I’ll take risk to suppose that in classical Freudian approach a purse or a bag should symbolically represent a womb or a woman body. Than it would make sense why they women like them to be durable, all-leather and beautiful.
I’d like to see a real tax on the rich, progressively focused on luxury items. Including all imports, so people just can’t go to France and get them cheaper.
Umm, Sergey? I think you’re reaching, looking for the Freudian angle. I can’t speak for other women, but for myself, I like the purse to sort of match what I am wearing, and to be durable because it’s too much of a bother, always breaking in a new one and sorting out how to carry – and find! – all the stuff that I carry in the bag!

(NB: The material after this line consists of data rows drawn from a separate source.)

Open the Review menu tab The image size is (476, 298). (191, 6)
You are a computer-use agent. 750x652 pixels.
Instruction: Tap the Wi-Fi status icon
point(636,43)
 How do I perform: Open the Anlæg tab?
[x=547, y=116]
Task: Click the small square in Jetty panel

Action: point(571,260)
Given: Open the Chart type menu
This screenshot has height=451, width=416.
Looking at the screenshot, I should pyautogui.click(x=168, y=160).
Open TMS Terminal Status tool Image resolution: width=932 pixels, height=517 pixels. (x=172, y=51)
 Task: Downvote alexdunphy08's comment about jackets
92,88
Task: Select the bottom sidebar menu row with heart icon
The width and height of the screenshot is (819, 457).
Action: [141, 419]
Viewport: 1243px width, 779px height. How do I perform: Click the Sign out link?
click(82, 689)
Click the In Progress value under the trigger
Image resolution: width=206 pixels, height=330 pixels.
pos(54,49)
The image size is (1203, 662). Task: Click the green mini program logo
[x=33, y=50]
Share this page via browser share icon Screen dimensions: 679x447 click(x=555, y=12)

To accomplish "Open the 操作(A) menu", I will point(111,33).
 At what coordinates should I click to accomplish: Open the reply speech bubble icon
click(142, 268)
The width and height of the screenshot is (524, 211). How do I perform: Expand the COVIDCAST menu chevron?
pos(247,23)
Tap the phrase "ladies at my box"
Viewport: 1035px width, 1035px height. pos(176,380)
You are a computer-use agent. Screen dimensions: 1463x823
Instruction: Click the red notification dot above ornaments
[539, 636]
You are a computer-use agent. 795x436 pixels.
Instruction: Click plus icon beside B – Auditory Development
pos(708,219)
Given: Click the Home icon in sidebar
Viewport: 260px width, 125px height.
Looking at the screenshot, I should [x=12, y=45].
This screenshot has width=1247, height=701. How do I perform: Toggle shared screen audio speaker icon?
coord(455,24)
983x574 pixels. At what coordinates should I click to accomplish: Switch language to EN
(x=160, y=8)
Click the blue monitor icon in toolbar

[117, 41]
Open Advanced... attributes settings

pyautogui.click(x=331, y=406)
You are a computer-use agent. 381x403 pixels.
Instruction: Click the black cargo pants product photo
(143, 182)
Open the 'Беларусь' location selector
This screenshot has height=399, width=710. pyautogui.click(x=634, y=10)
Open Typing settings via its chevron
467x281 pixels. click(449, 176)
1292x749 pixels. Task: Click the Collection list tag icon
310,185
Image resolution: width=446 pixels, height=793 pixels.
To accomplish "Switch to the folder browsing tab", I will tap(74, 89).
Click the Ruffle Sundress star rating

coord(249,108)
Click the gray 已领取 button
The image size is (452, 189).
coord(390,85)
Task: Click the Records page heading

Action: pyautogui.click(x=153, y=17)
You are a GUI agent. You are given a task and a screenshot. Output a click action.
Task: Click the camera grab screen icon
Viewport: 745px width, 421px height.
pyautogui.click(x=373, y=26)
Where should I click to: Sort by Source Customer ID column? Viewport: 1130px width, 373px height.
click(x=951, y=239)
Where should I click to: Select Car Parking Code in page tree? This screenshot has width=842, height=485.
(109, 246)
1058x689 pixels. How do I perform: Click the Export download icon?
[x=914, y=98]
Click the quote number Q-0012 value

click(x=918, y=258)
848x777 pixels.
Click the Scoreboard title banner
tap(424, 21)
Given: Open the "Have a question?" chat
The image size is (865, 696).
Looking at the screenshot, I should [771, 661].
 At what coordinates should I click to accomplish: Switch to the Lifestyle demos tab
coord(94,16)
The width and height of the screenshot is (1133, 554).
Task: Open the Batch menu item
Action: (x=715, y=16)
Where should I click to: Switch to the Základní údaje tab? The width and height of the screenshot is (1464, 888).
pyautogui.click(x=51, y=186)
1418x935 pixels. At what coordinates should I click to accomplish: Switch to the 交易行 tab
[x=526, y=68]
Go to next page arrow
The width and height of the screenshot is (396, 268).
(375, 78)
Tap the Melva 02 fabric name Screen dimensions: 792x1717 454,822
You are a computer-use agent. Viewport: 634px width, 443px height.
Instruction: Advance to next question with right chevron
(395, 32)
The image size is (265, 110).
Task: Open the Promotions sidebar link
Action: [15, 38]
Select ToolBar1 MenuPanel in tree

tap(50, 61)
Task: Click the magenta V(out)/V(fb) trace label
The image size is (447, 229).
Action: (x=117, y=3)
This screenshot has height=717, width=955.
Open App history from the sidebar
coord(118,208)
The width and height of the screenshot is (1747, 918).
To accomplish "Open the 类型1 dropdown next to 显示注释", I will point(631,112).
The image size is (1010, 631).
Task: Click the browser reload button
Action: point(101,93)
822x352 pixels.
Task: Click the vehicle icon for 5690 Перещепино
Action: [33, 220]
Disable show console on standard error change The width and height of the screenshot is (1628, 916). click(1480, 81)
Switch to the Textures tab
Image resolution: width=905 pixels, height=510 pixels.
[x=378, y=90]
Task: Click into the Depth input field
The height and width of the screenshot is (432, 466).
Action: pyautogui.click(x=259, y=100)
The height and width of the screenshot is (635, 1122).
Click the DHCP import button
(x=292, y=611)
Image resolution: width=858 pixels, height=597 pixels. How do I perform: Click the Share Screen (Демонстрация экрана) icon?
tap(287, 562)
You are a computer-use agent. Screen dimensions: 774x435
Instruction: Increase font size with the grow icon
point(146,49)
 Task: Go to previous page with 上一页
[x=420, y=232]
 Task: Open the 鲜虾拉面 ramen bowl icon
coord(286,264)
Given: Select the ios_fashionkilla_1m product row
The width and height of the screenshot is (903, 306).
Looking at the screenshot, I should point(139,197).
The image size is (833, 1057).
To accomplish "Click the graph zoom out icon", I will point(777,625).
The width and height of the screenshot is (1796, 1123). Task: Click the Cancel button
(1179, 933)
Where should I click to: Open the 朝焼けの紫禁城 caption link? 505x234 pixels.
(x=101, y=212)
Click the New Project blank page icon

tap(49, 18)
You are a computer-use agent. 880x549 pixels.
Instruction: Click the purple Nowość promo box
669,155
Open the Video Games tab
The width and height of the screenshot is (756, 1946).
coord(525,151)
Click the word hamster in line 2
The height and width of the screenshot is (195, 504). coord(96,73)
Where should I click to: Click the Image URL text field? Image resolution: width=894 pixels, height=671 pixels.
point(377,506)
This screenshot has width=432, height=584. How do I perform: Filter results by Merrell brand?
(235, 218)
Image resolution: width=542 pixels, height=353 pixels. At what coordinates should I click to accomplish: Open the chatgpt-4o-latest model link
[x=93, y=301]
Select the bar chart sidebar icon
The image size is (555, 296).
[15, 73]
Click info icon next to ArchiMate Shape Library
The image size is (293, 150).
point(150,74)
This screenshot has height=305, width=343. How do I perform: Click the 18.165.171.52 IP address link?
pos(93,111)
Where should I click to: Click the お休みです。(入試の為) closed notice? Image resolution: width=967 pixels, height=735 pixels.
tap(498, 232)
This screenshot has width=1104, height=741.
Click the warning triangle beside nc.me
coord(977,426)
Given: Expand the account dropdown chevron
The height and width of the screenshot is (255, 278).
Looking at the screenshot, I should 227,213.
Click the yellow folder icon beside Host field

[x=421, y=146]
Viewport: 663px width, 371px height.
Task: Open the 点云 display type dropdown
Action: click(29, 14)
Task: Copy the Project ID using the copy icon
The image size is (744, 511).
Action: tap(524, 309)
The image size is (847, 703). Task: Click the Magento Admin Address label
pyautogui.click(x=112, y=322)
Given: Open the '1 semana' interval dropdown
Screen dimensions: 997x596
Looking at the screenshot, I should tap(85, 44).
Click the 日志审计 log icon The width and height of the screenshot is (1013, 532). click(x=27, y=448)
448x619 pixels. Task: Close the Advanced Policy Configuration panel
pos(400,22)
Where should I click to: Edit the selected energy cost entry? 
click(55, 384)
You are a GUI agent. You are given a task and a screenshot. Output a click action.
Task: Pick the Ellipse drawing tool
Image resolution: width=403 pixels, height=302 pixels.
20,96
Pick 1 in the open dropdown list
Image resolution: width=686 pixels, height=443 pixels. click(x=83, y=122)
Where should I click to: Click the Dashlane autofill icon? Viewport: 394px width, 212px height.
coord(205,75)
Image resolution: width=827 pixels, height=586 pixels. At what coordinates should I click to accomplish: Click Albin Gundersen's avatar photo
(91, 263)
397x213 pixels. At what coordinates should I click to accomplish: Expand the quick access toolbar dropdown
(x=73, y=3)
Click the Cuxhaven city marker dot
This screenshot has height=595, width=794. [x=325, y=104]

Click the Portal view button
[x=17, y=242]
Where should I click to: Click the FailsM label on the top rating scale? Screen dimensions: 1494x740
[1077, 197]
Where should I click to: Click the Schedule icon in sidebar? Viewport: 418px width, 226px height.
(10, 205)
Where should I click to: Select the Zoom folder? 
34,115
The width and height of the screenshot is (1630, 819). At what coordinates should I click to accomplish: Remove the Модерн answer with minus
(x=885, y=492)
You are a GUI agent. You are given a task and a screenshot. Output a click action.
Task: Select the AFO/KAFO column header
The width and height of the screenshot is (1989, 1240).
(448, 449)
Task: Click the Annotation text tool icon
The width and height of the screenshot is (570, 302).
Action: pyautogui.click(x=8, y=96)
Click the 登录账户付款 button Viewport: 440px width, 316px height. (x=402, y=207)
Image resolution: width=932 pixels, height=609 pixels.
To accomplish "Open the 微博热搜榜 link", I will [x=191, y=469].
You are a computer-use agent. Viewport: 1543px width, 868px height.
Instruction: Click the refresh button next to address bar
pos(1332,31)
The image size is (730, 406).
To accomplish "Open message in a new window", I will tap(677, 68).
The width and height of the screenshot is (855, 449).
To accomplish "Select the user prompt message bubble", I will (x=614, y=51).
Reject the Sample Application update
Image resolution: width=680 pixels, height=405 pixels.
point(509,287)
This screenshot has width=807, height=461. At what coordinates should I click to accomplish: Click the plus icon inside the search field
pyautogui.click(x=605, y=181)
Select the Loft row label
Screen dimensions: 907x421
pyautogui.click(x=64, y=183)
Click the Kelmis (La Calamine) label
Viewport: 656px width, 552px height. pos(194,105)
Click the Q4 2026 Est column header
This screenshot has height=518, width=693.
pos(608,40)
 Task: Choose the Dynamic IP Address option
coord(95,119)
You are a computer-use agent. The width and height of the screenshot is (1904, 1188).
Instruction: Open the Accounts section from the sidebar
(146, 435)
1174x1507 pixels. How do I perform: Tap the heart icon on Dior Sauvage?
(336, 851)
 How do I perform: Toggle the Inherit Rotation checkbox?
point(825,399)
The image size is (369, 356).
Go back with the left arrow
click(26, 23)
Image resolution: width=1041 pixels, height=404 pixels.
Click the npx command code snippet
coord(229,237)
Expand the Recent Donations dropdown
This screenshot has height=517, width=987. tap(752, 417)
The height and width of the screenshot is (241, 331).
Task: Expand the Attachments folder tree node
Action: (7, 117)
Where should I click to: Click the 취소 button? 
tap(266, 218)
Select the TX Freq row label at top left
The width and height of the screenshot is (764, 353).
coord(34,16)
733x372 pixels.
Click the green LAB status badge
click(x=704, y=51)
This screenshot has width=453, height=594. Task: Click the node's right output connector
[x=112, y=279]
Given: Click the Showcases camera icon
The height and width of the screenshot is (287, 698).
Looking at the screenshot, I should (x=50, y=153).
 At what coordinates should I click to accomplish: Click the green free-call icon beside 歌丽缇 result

Car keys, wallet, checkbook, coin purse, card case with several sets of business cards for myself and clients, pen, lipstick, powder compact, comb, notebook for work, postcards with info for my book (“To Truckee’s Trail” – the greatest adventure never told! It’s available at Amazon.com, BTW) small address book. tiny flashlight, Swiss Army knife, CD with backup of book that I am currently working on, just in case the house burns down while I am out and about, small calculator, and a handful of paper clips and safety pins, down in the bottom.
And when I am traveling, there’s a water bottle and a couple of magazines, as well. Nothing Freudian about it – just think of it as a portable office and survival kit.
I think the fact that women in dresses don’t have pockets, tends to produce a hyper need for a carrying case. Men only need briefcases and satchels for specific business reasons, but women may not always have pockets to put their stuff.
That, and the need for makeup products for “powder rooms” also increases the need for carrying capacity for females.
Ymar,
It’s also helpful when a man has a wife with a bag when the pockets don’t hold everything. I speak from experience.
It’s also helpful for containing extra mag clips. Just in case.